La première petite blague a été la livraison sans la notice de montage. Autant vous dire qu’à part regarder le contenu de chaque petit carton et présumer de l’utilité des pièces découvertes, le premier jour, nous n’avons pas pu faire grand chose… Le livret reçu – un beau pavé qui s’avère en réalité fort mal fichu – nous avons pu nous attaquer dans un premier temps à l’implantation. Cordeaux, piquets et double décamètre ont été nos meilleurs alliés pendant cette étape.
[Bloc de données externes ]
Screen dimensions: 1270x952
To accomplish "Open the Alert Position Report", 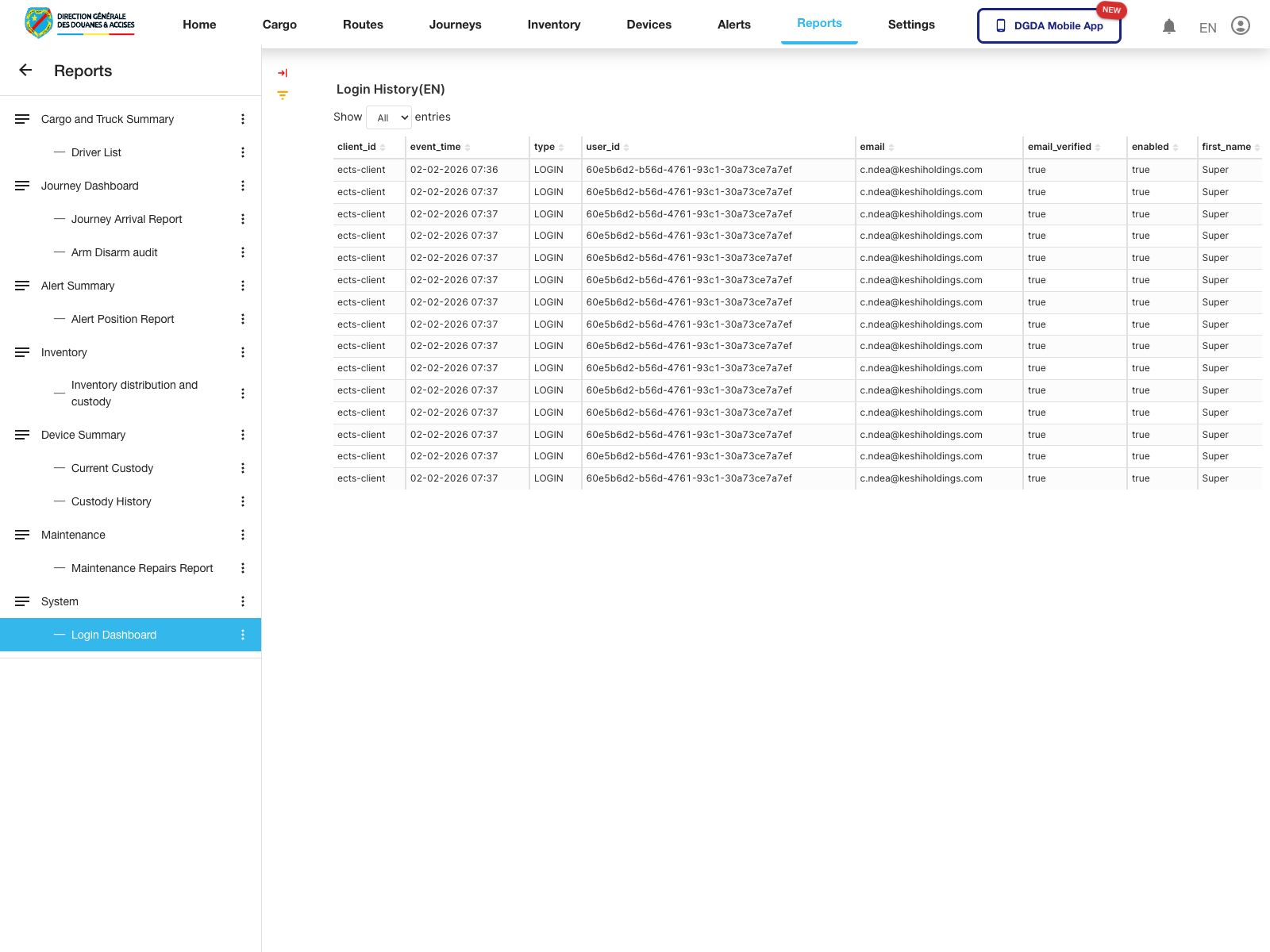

Une fois l’implantation réalisée, nous avons retroussé nos manches, enfoncé nos bonnets sur nos oreilles – il faisait évidemment un froid de canard sinon ce n’est pas drôle – et commencé à trimballer les pièces sur le terrain. Il va sans dire que le but était de disposer de façon logique et intelligente les pièces afin de se faciliter la tâche lors du montage.

L’ensemble des pièces est disposé in-situ afin de limiter au maximum les déplacements lors du montage.

Après l’implantation et la manutention, il était temps de rentrer dans le vif du sujet et de s’attaquer au montage à proprement parler. Tout commence par la mise en place au sol des entretoises et des supports dans lesquels viennent se ficher les arceaux. Évidemment, c’est plus encombrant que la surprise d’un Kinder ou qu’une boîte de Lego, mais le principe reste assez similaire et ludique. Enfin jusqu’à l’amarrage!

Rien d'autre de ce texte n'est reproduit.